• Data to process:
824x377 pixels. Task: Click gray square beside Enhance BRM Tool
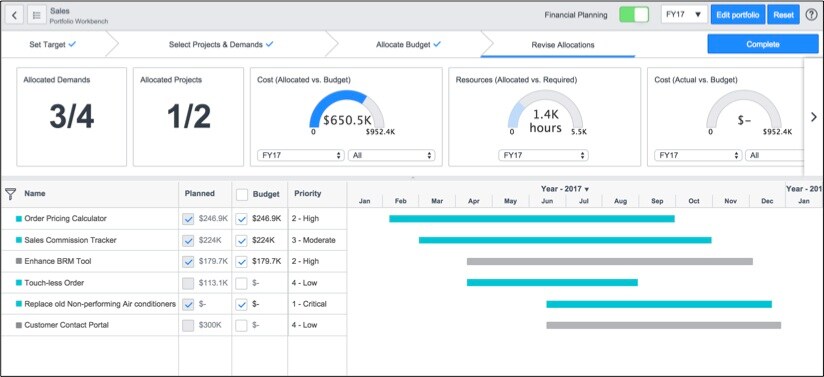click(x=19, y=261)
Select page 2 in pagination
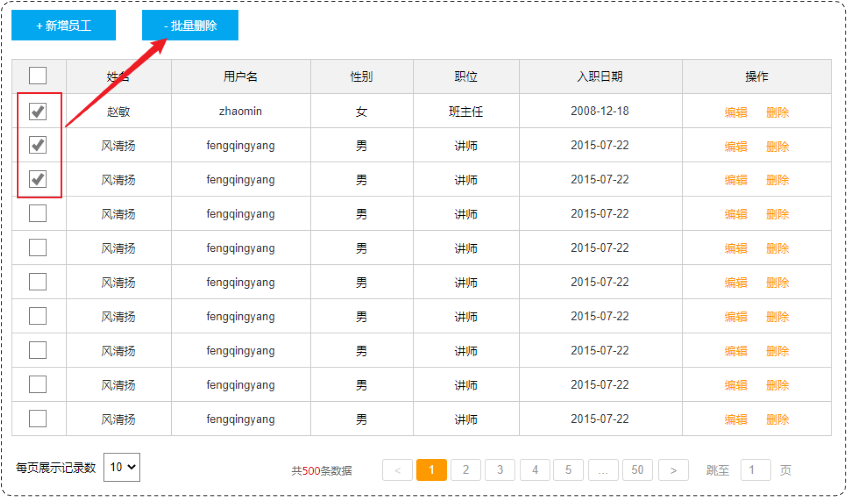This screenshot has height=497, width=847. 465,470
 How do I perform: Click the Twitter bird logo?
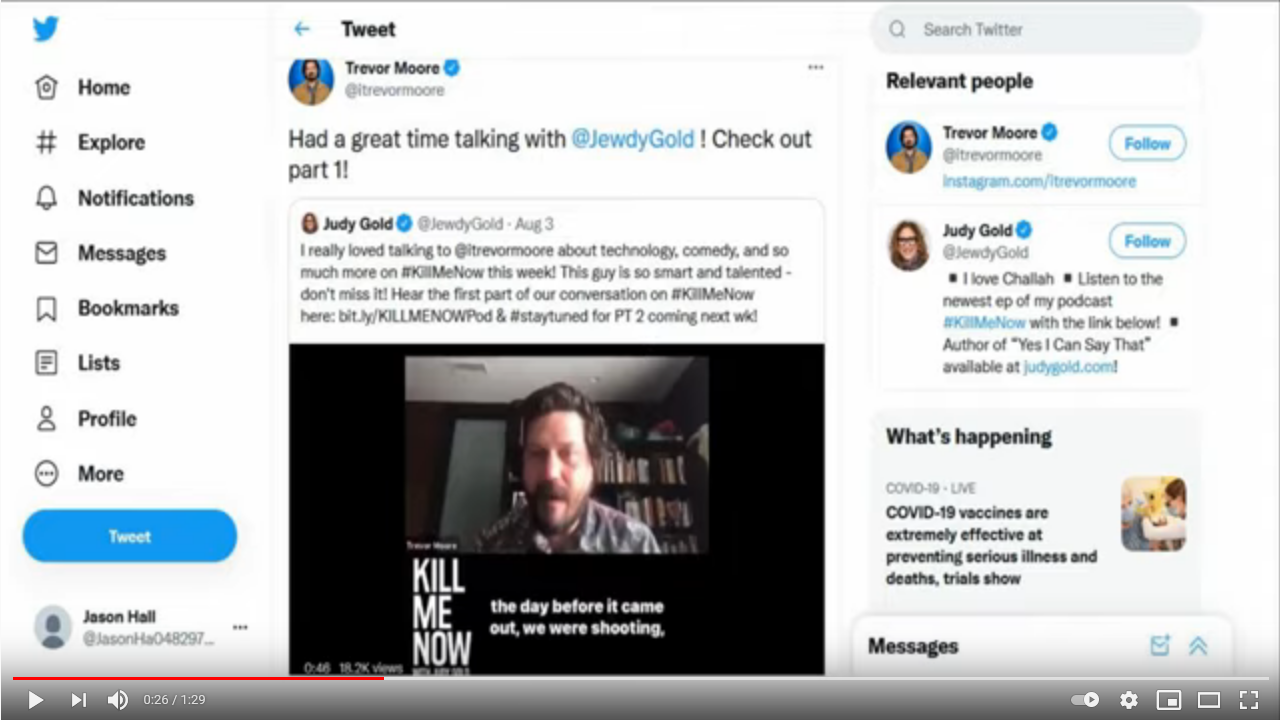coord(46,30)
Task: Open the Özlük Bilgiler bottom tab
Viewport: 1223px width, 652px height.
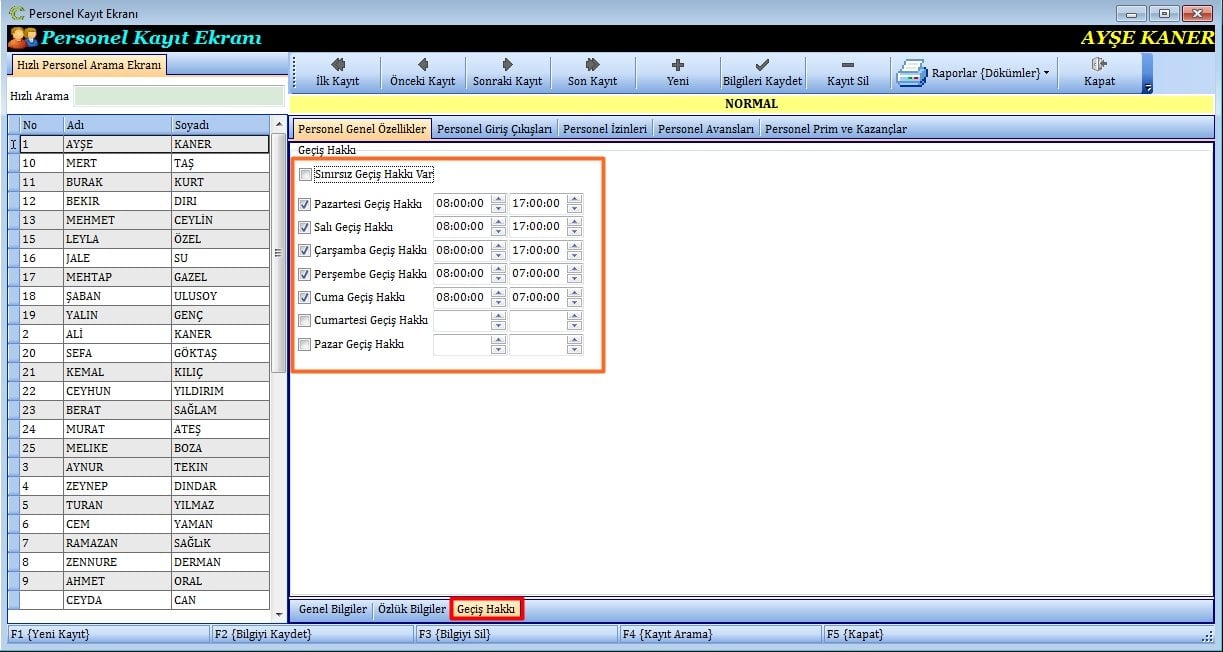Action: coord(411,609)
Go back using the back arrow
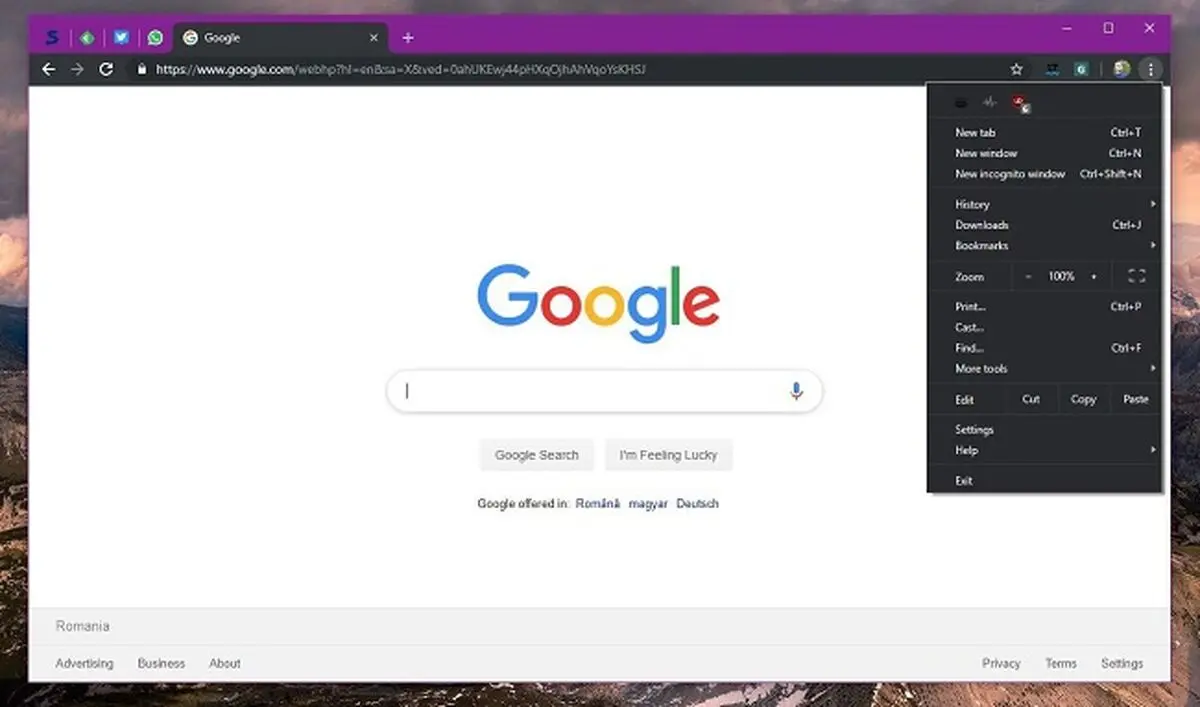 point(48,69)
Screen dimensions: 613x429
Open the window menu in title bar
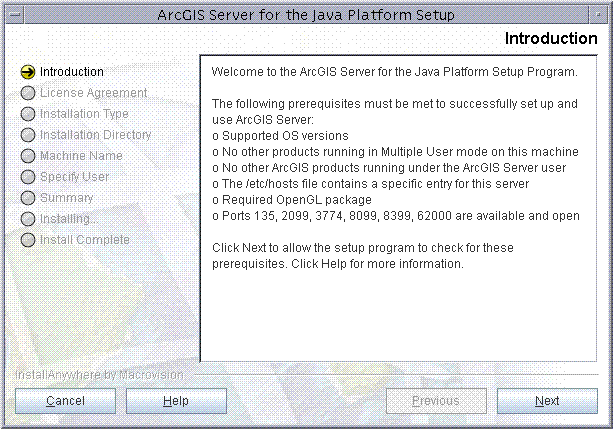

• Given task:
Please rename "title bar" to "header bar" in the part of the records that opens with the line containing "Task: Open the Özlük Bilgiler bottom tab" and closes with the end of the records, changing nothing else. Give only those lines and leave the pictures out.

• Answer to the task:
Task: Open the Özlük Bilgiler bottom tab
Viewport: 1223px width, 652px height.
Action: coord(411,609)
Go back using the back arrow
 point(48,69)
Screen dimensions: 613x429
Open the window menu in header bar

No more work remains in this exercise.